SOURCE MATERIAL
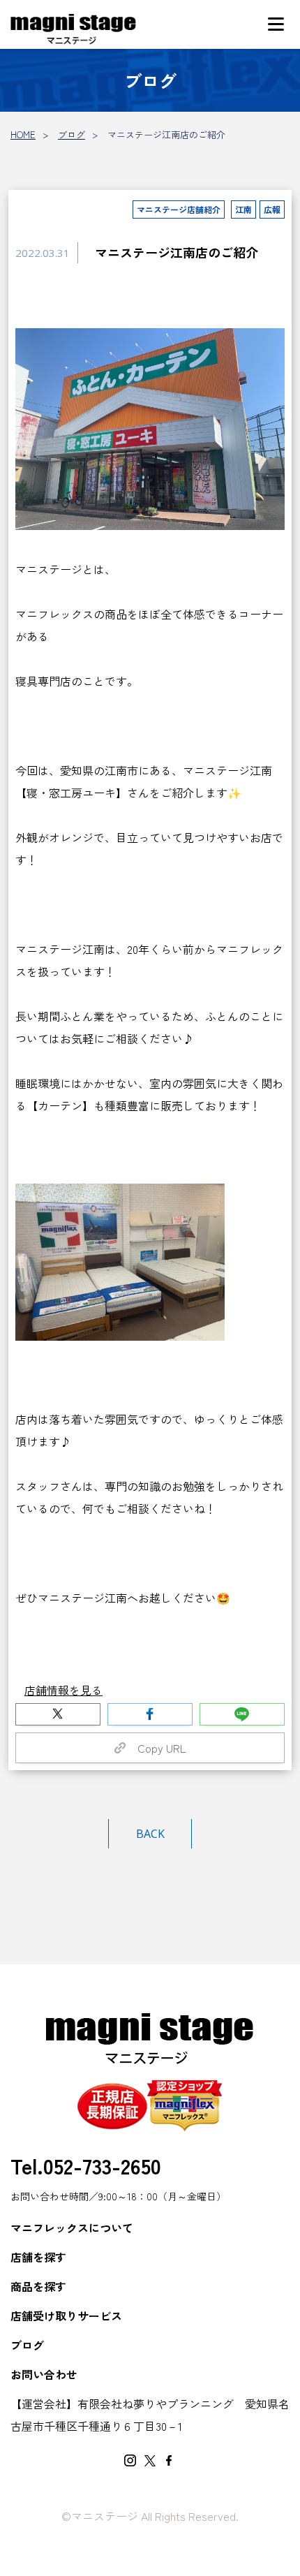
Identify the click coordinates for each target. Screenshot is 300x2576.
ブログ (71, 134)
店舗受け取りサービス (66, 2315)
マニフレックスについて (71, 2227)
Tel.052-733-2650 (85, 2165)
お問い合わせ (43, 2374)
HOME (23, 134)
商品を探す (38, 2286)
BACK (150, 1833)
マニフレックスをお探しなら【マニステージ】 (73, 30)
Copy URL (156, 1747)
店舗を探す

GOAL OF THE EXERCISE
Your copy should match the records above exactly, apart from the pictures, which stay out.

COMPLETED TASK
Identify the click coordinates for each target. Screenshot is 300x2576.
ブログ (71, 134)
店舗受け取りサービス (66, 2315)
マニフレックスについて (71, 2227)
Tel.052-733-2650 (85, 2165)
お問い合わせ (43, 2374)
HOME (23, 134)
商品を探す (38, 2286)
BACK (150, 1833)
マニフレックスをお探しなら【マニステージ】 (73, 30)
Copy URL (156, 1747)
店舗を探す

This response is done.